__ACTIVITIES__
(1) Answer these questions using the column:
(a) Which hospital did the police take Ivan Padilla to?
(b) What illness was Celso de los Angeles reported to have?
(c) What color is the prison T-shirt that suspects are made to wear on national television?
(2) Rewrite the column from "Ivan Padilla was" up to and including "a police rubout.", and switch each "asphyxiation" to "suffocation".

__TEXT PASSAGE__
************

We should not commit injustice when administering justice
AS I WRECK THIS CHAIR By William M. Esposo
The Philippine Star 2010-08-08

The recent vivid television videos of Ivan Padilla, leader of the notorious Ivan Padilla Gang, and Legacy scam principal suspect Celso de los Angeles raise serious issues over the manner we administer justice in our country.

Ivan Padilla was shown on TV video waiting to be transported to a medical facility for what proved to be fatal injuries. He was reported to have sustained a head wound but the autopsy claimed that he died from asphyxiation because of a blunt instrument that impacted on Padilla’s throat. The question that arose from the asphyxiation finding was this — did the impact come from a car crash or an instrument that was thrust on his throat on the way to the hospital?

The news report called to task the police for having taken an hour to bring Padilla to the Makati City Hospital. The original report said that Padilla died an hour after he reached the hospital. Another report claimed that Padilla died on the way to the hospital. The conflicting reports fuel public suspicion of a police rubout.

What caused public suspicion that Padilla was eliminated by the police is that he was still able to talk with the correspondent of ABS-CBN. Perhaps, that was also the reason why the police saw no urgency in rushing Padilla to the hospital. If so, then it is unacceptable. Anybody with a gunshot wound to the head must be rushed to the nearest competent medical facility that can address the injury.

In the case of Celso de los Angeles, he was ordered by a Regional Trial Court Judge to be arrested and jailed. Celso de los Angeles had been reported to be afflicted with throat cancer and he certainly looks like he is fighting the Big C. He had lost considerable weight and had two tubes stuck to his body — one tube on his neck and the other on his belly.

A survivor of many life threatening medical dramas, your Chair Wrecker is experienced enough to say that anybody with tubes stuck through his body, especially a person with two injected tubes, should be under hospital arrest and should not be confined in a jail cell. This is especially true when it comes to our jail cells where healthy prisoners can easily contract an infectious disease.

If Celso de los Angeles is to be brought to a penal facility, then he should at least be confined in an infirmary and not a jail cell where he can easily pick up a deadly infection through those injected tubes. In fact, even in a hospital, doctors want to remove these injected tubes at the soonest possible time because of the risk of deadly infection.

This is not to say that we must be soft in imposing justice. On the contrary, we must ruthlessly impose justice and eliminate the double standard of justice which is practiced here. However, the process of administering justice should not be undertaken to the point that we lose our humanity. We can mete out justice without having to be mean, brutal, inconsiderate, unkind and cruel.

After having been found guilty, the convicted criminals certainly deserve to suffer the prescribed penalty of the Court of Law. It is only after they have been convicted can they be subjected to punishment — and it can only be the punishment which has been prescribed by the Court of Law.

Too often we see the violation of the rights of persons who are still categorized as suspects — people who are presumed innocent until the Court of Law hands a guilty verdict after due process had been followed. The police have no business parading arrested suspects in front of media just to demonstrate that they have done their job. How do you think suspects will feel (not to mention their loved ones) when presented on national television after having been compelled to wear that all too familiar orange colored prison T-shirt and with the government officials pointing an accusing finger at them as if already convicted of the crime?

************

__PROVIDED MATERIAL__
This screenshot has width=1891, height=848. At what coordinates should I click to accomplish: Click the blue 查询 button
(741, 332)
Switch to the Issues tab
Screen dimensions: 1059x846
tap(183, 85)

************

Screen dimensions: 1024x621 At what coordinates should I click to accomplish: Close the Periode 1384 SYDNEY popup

************

__RESPONSES FOR EACH TASK__
(1)
(a) The Makati City Hospital.
(b) Throat cancer.
(c) Orange.

(2)
Ivan Padilla was shown on TV video waiting to be transported to a medical facility for what proved to be fatal injuries. He was reported to have sustained a head wound but the autopsy claimed that he died from suffocation because of a blunt instrument that impacted on Padilla’s throat. The question that arose from the suffocation finding was this — did the impact come from a car crash or an instrument that was thrust on his throat on the way to the hospital?

The news report called to task the police for having taken an hour to bring Padilla to the Makati City Hospital. The original report said that Padilla died an hour after he reached the hospital. Another report claimed that Padilla died on the way to the hospital. The conflicting reports fuel public suspicion of a police rubout.